Abstract: SA-PO516
Hypercalcemic Crisis as a Presentation of Parathyroid Adenoma: An Atypical Clinical Case Study
Session Information
- Fluid, Electrolyte, and Acid-Base Disorders: Case Reports
November 05, 2022 | Location: Exhibit Hall, Orange County Convention Center‚ West Building
Abstract Time: 10:00 AM - 12:00 PM
Category: Fluid‚ Electrolyte‚ and Acid-Base Disorders
- 1002 Fluid‚ Electrolyte‚ and Acid-Base Disorders: Clinical
Authors
- Rosario Aulet, Alexandra, Sistema de Salud Episcopal San Lucas, Ponce, Ponce, Puerto Rico
- Hidalgo- Hernandez, Yolanda I., Sistema de Salud Episcopal San Lucas, Ponce, Ponce, Puerto Rico
Introduction
Hypercalcemia is a common electrolyte disturbance seen in both outpatient and as in patient setting. Normal calcium levels range between 8.6 -10.3mg/dL. Mechanism of hypercalcemia vary in association to the cause, from increase gastrointestinal absorption and bone resorption associated to hypervitaminosis D, to increased bone resorption with tubular reabsorption associated to hyperparathyroidism.

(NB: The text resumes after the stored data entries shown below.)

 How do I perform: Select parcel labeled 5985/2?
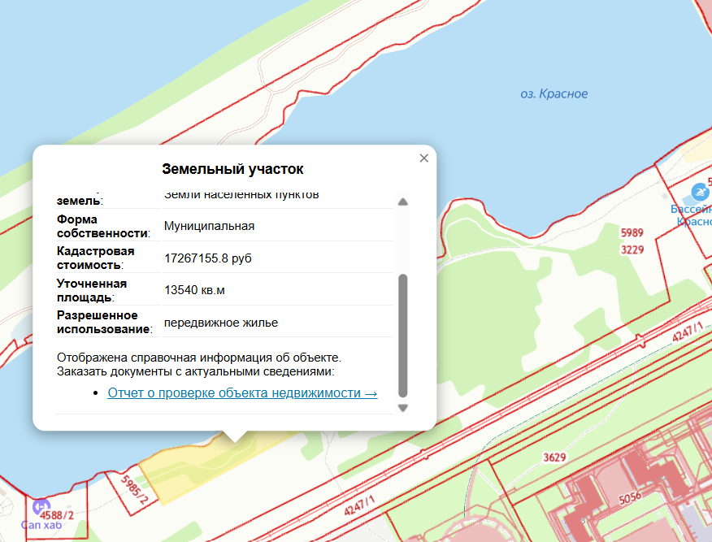(134, 490)
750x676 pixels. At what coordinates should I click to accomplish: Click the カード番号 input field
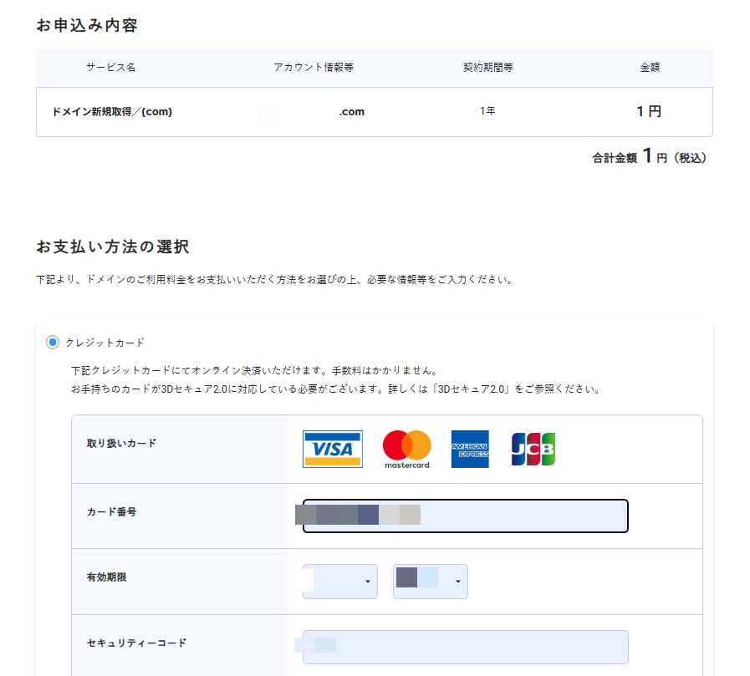point(462,516)
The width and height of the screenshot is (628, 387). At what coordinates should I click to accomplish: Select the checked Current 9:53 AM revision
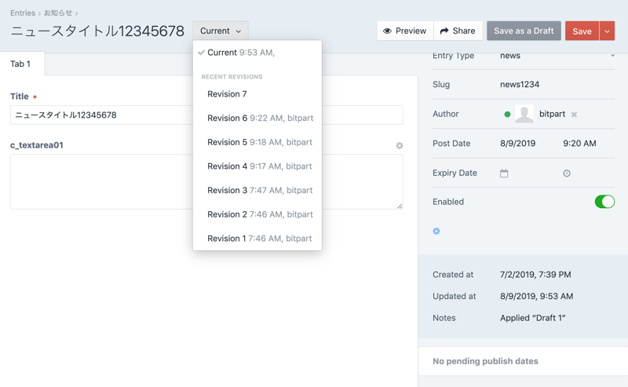pyautogui.click(x=241, y=53)
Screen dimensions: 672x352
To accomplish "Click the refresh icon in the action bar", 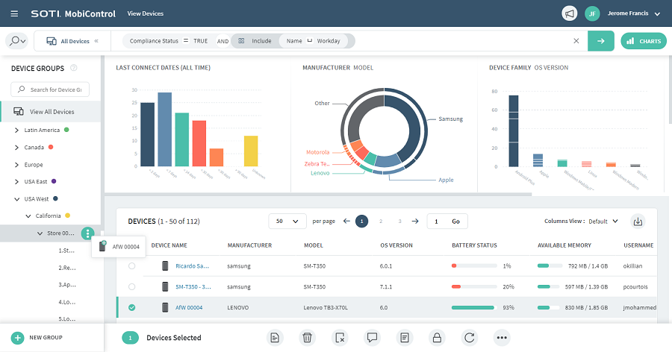I will (469, 338).
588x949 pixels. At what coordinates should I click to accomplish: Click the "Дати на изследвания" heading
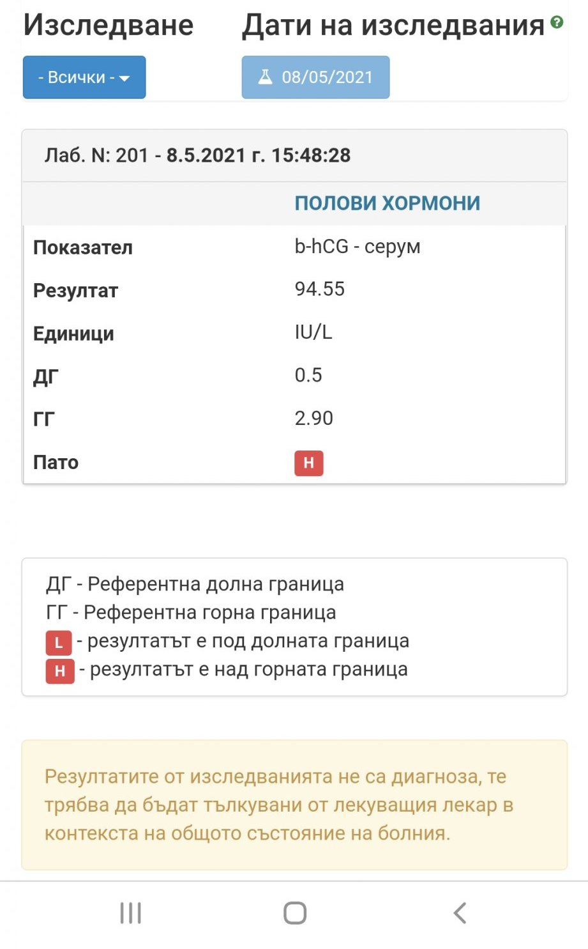pyautogui.click(x=393, y=26)
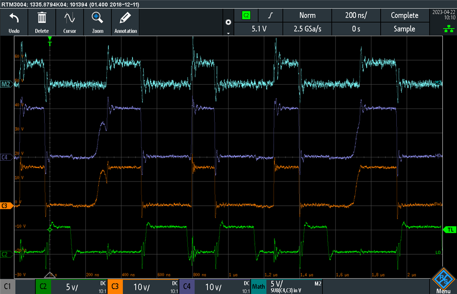This screenshot has height=294, width=457.
Task: Select the rising edge trigger slope button
Action: [270, 15]
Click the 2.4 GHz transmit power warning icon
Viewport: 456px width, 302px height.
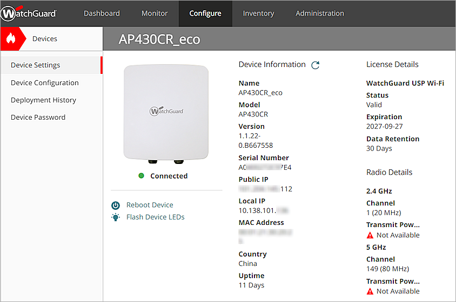370,235
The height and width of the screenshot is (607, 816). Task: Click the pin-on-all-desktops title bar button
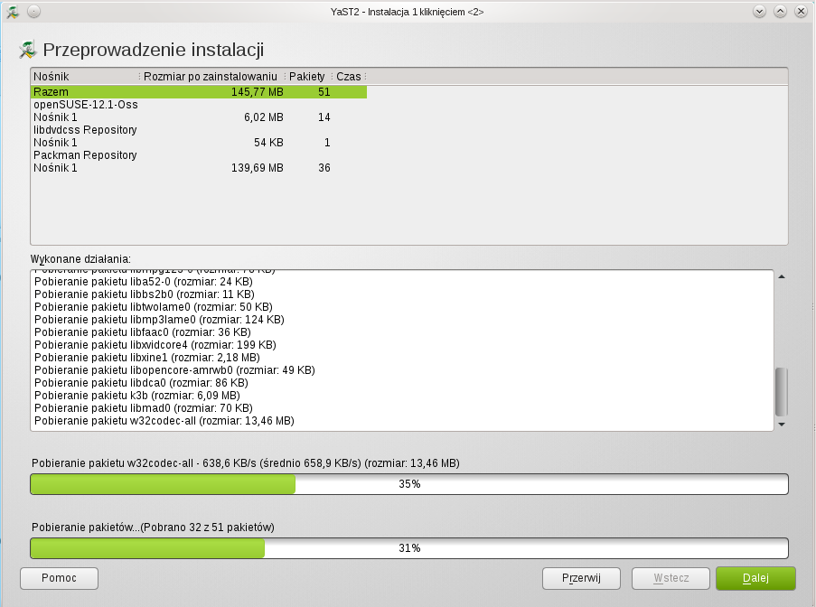33,11
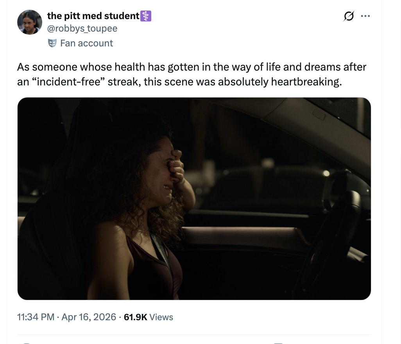Open the More options ellipsis menu
The height and width of the screenshot is (344, 401).
[365, 16]
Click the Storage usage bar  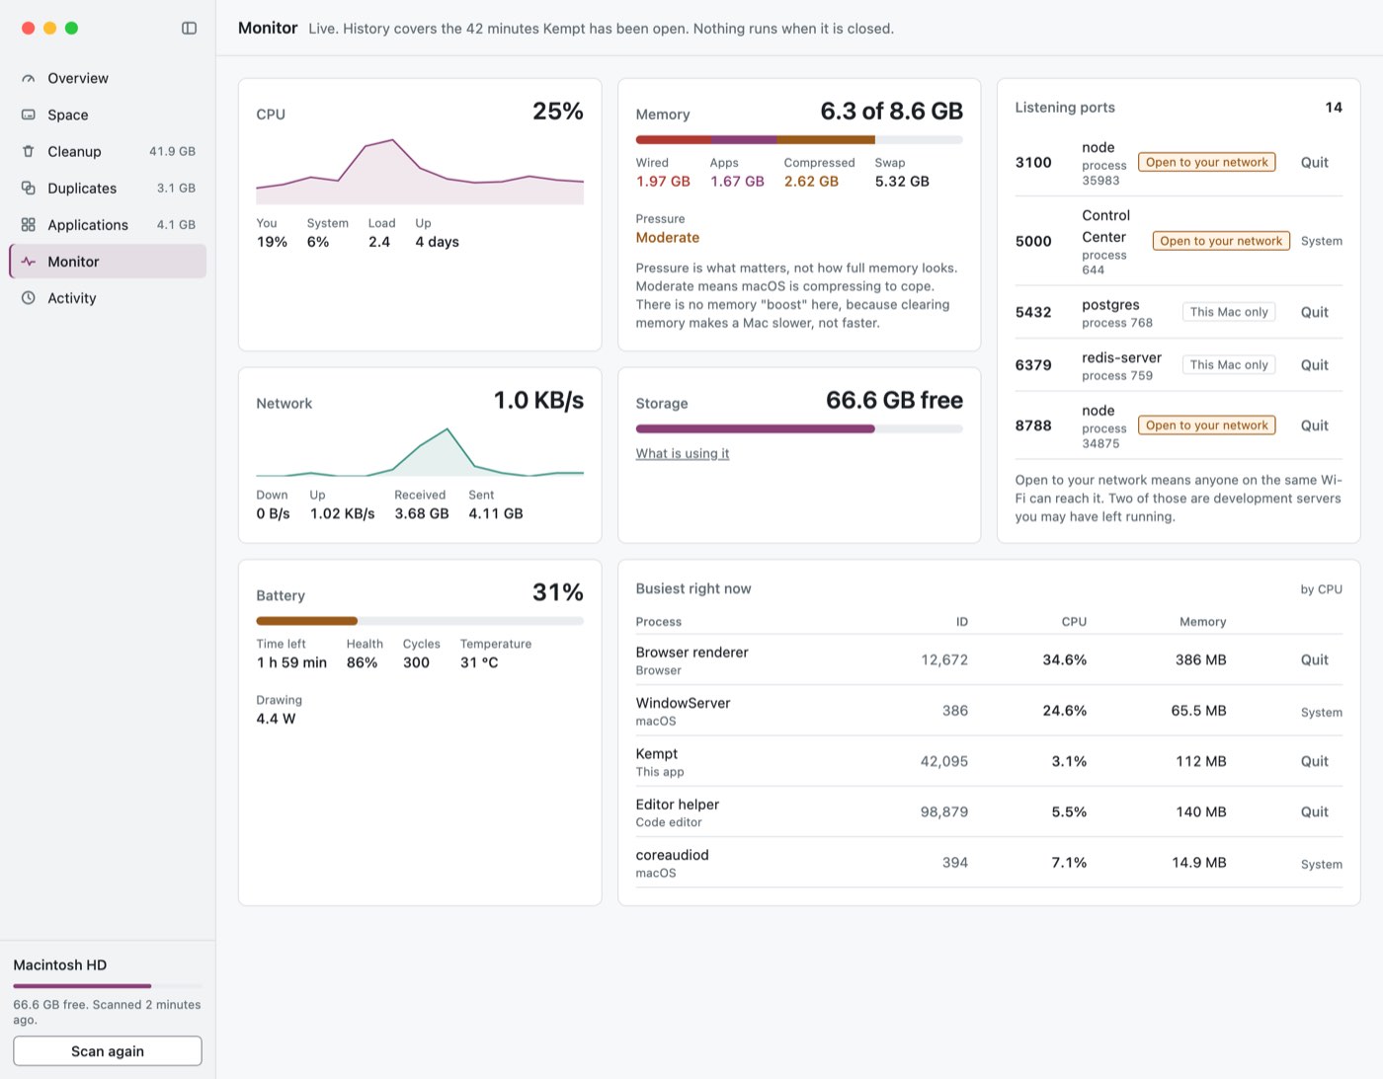pos(799,429)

Primary hyperparathyroidism and malignancy are the most common causes of hypercalcemia. Primary hyperparathyroidism levels usually elevated but less then 11mg/dL in more rare but severe cases >12mg/dL, levels >13mg/dL usually seen with malignancy and less commonly seen in primary hyperparathyroidism.
Case Description
Case of a 69 y/o female patient with a PMHx of alcohol use disorder, peptic ulcer disease, active smoker being work up as outpatient due to a thyroid nodule which presents to the ED due to disorientation, epigastric pain, constipation associated to 30lbs of unintentional weight loss that has been progressing over the last month. During evaluation patient found oriented x2, GCS 14/15, with unstable gait and benign abdominal examination. Laboratory work up noted for a severe hypercalcemia of 18.4md/dL. Symptoms where refractory to medical treatment with IVF and bisphosphonates requiring renal replacement therapy. Work up done reported primary hyperparathyroidism, which FNA biopsy confirmed parathyroid adenoma. ENT was consulted and left parathyroidectomy and left lobe hemithyroidectomy was performed.
Discussion
Parathyroid crisis is a rare presentation to a parathyroid adenoma. Seen in 1-2% patient with known primary hyperparathyroidism. Parathyroid crisis presents with severe hypercalcemia associated central nervous system dysfunction like changes in mental status, bone disease, nephrolithiasis, or severe abdominal pain. We want to bring awareness to the medical community about diagnosis and treatment since this could be a rare but fatal endocrinology emergency.